Contrary to advice delivered by clinic staff, both infected women and a small group of their male partners who received single-dose therapy were twice as likely as those receiving multidose therapy to resume sexual activity during the first week after receiving therapy. Although this behavior may increase early reexposure to potentially infectious partners, it does not lead inevitably to reinfection, as evident by the comparably low rate of persistent/recurrent infection observed in the single-dose group. Pharmacokinetic studies demonstrate that following a single 1.0-g dose, azythromycin levels remained above the minimal inhibitory concentrations for C. trachomatis in cervical tissue and mucous for at least 7 days.26,27 Similarly, doxycycline remains at therapeutic levels during the 7 days of treatment, provided it is taken as instructed.28 What appears to be more relevant than early resumption of sexual activity is the need to prevent reexposure when antibiotic levels have declined by ensuring adequate treatment of all sex partners.

We considered potential limitations that may have influenced our results. It is unlikely that our findings were biased by selective attrition because loss to follow-up did not differ among women receiving single-dose, compared with multi-dose, therapy. However, because of small clinic-specific sample sizes and differences in loss to follow-up among participating clinics, we were unable to evaluate the influence of potential differences in persistent or recurrent chlamydial infection by clinic type (family planning, STD, primary care). Higher location and follow-up rates for male partners of infected women would have improved our study by allowing us to consider the influence of infection status of male partners on persistence or recurrence in women. Finally, and most importantly, all randomized trials, by nature, are studies of volunteers because only those who consent to participate in the study can be enrolled. Although the demographic characteristics of those women who refused are generally similar to those who agreed to participate in this study, the possibility that compliance may be correlated with participation suggests that these findings cannot be generalized beyond the types of patients who would have been eligible for and willing to participate in this study.

Because C. trachomatis infections are the most common bacterial STD, costs of prevention and control are substantial, although potential savings of averted complications are much greater.29 The marked cost differential between single-dose and multidose therapy makes choice of preferred therapy a much more central issue in the current environment of managed care and reduced funding of public facilities. All of the four bacteriologic efficacy studies and the two use-effectiveness studies (including the present report) are consistent in showing similarly high cure rates for single and multidose therapy.19–22) Thus, in clinical settings where the compliance rate with a 7-day regimen is likely to be high, doxycycline remains a highly effective, inexpensive regimen. However, clearly, there are also many individuals for whom a single-dose regimen, even if more expensive, would be preferred. Single-dose therapy should therefore be available in formularies of all health care institutions that provide care to persons who may have chlamydial infections to provide treatment for individuals for whom compliance may be in question.
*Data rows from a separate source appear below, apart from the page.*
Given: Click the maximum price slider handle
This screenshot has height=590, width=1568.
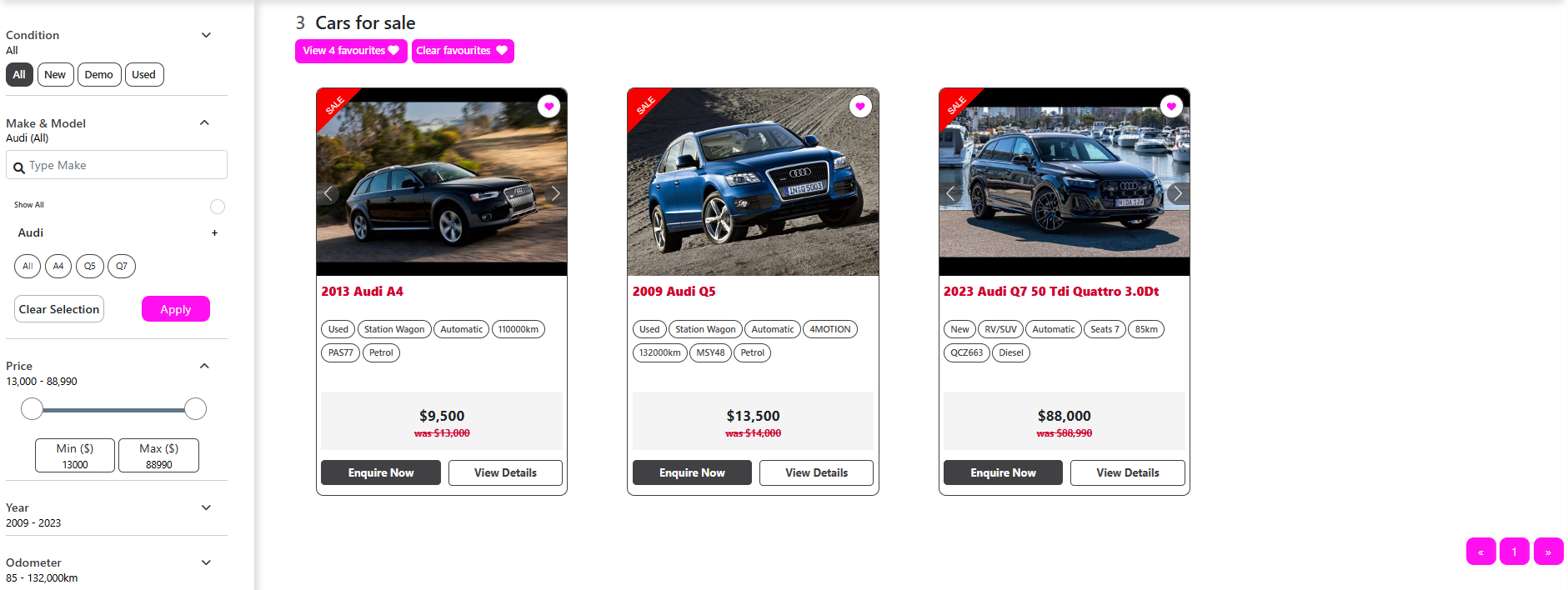Looking at the screenshot, I should coord(195,409).
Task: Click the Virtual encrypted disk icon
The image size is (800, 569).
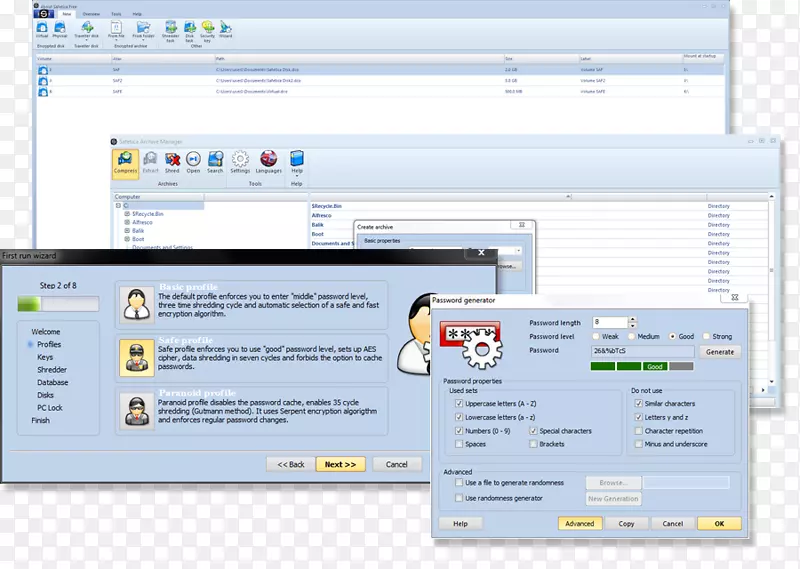Action: (44, 27)
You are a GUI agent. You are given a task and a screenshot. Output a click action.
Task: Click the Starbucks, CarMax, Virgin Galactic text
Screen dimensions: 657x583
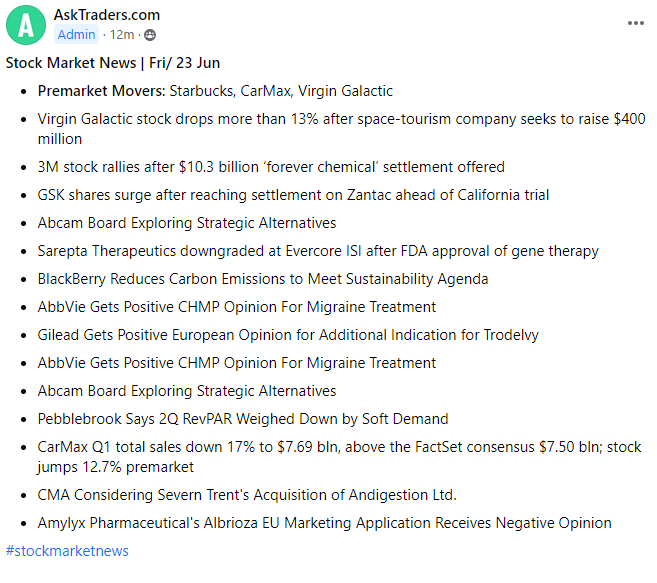point(281,91)
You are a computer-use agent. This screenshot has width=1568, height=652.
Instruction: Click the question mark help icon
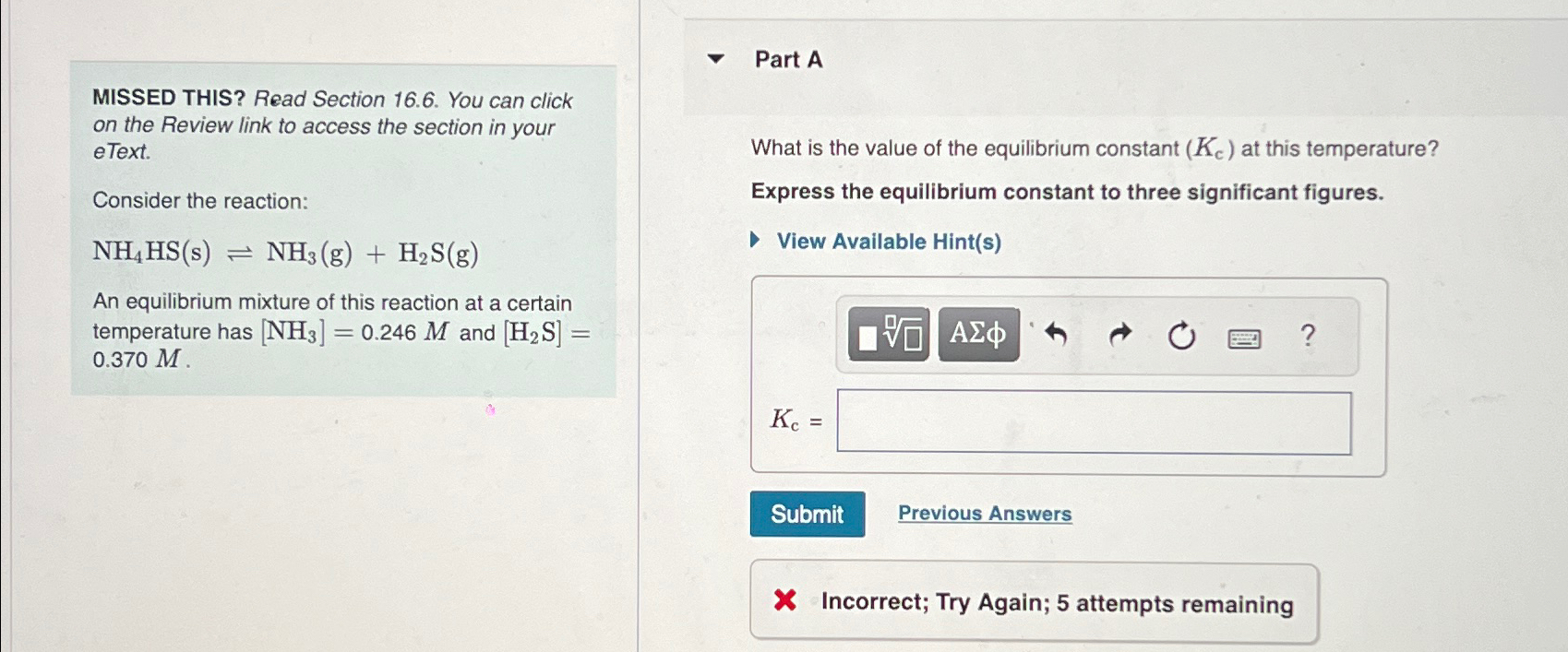click(1308, 335)
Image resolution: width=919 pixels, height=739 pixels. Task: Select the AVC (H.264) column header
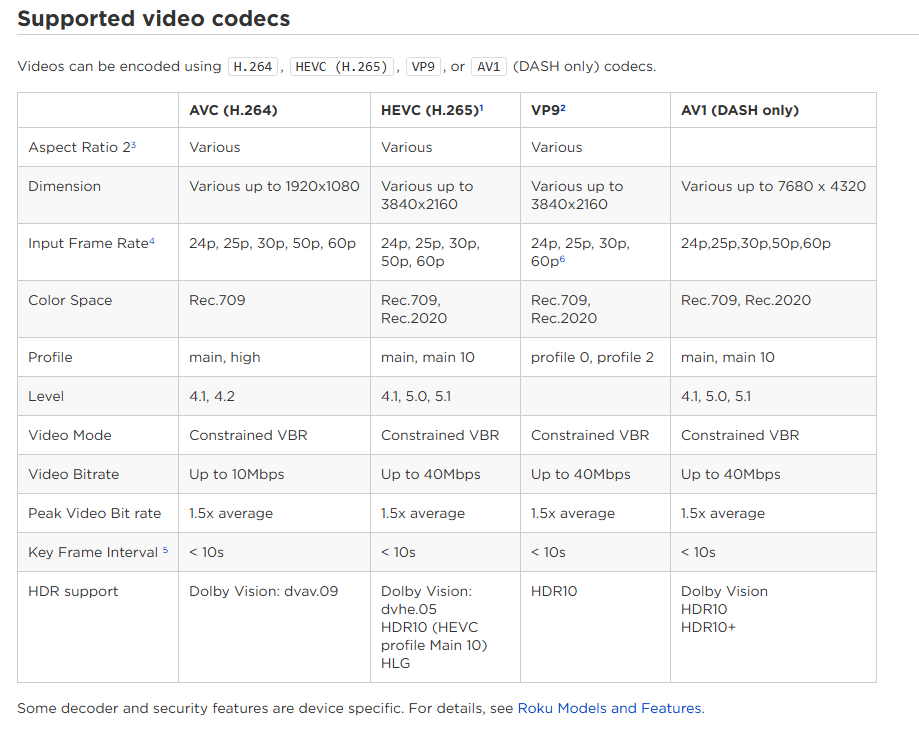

Our data also suggest that other risk factors, especially those relating to failure to treat all sexual contacts, including partners of partners, may play as important a role in persistence or recurrence of infection as does pharmacological treatment failure. Thus, the notification, referral, and treatment of all contacts that exist within an infected individual's social network appear to be an essential component of the prevention of persistent or recurrent infection.